The opposite of defensiveness is trust. To trust means that you rely on the goodness of others. You believe that they’ll do the right thing, so you feel safe, unthreatened, open, and relaxed. A trusting stance helps you come across as calm, confident, and friendly. Based on the premise that you can trust others, you improve your relationships.

And the opposite of holding back is staying open. As soon as you notice yourself pulling away and reacting to something said or done to you, say to yourself, “I don’t yet know what _____ meant.” This doesn’t mean you approve—it just means you don’t know—and this allows for the possibility of a misunderstanding and reengagement. 

For instance, your partner arrives late to an important medical appointment and you instantly label him as unreliable and untrustworthy. Instead of defensively attacking him with a snippy comment or the silent treatment, catch your hurt and fear, and reset by telling yourself, I don’t yet know what his lateness meant.
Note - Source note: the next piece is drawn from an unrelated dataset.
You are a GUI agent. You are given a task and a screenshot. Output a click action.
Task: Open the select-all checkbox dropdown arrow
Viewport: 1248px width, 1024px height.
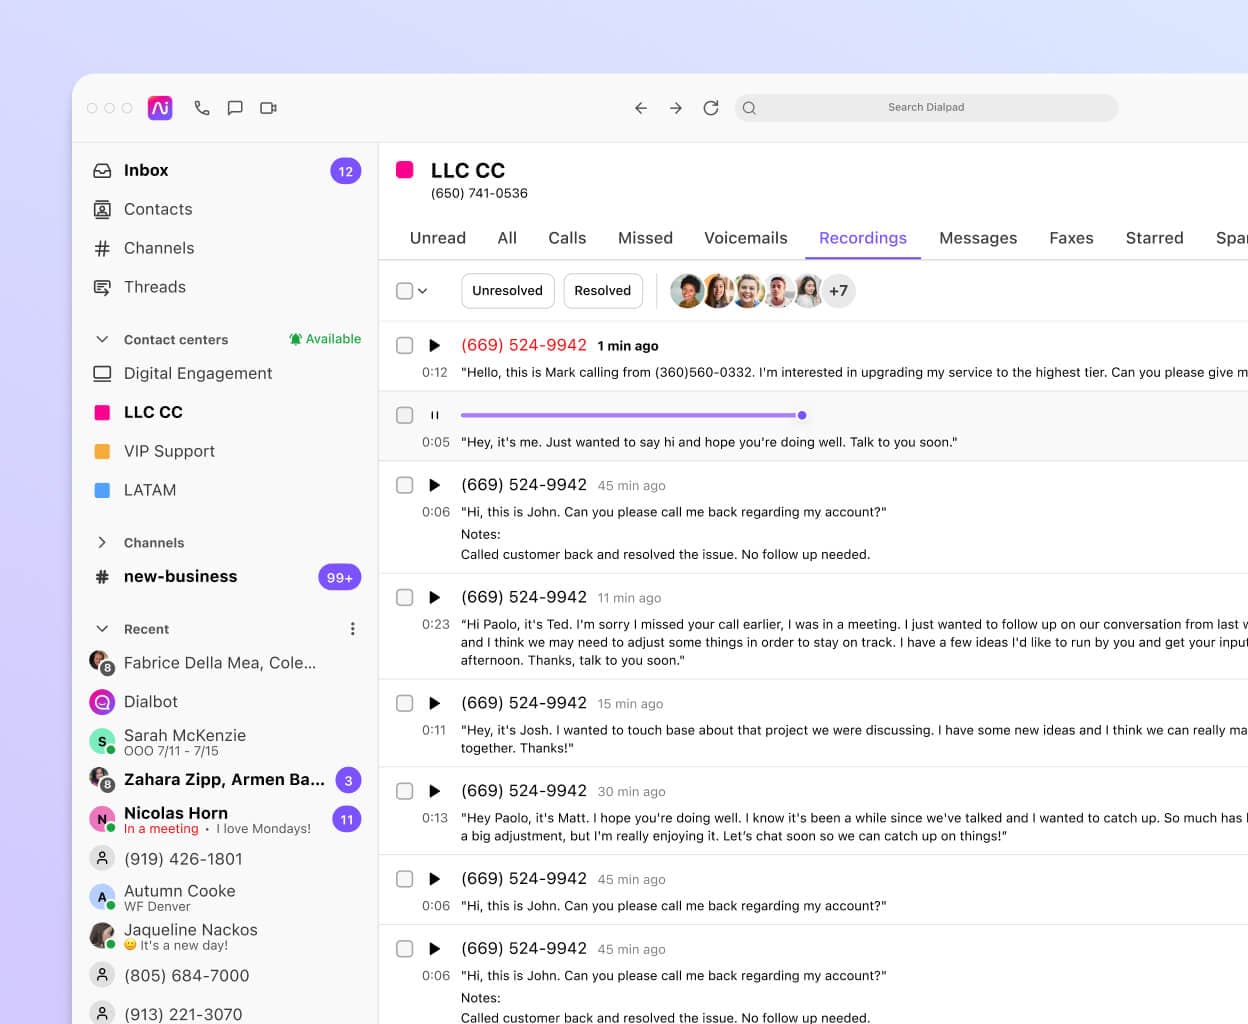click(423, 291)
In this scenario, it turned out that the Uber driver got lost. Reminding yourself that you don't know will relax your defenses so you can fully benefit from your partner’s presence and support.

Making the switch from being defensive to being trusting will take some practice, but you can do this. When you notice defensive behavior, tune into it and don’t try to immediately get rid of any fear you may feel. When you make the switch from brain-based thinking to heart-based thinking, barriers drop away. Heart has a different set of beliefs than brain that are based in love, and lets you see what brain can’t. Locate your love inside and offer it out.

Just for today, try to develop a trusting attitude: Relax your body and tune into what’s going right in this moment. What’s right in your relationships, your life and the lives of those you feel close to? You might even try saying, “Let me be defenseless right now so I may feel peace, joy, and ease.” 

As your defenses come down, you’ll be able to let in the goodness in the moment. Savor the feeling and try this again and again.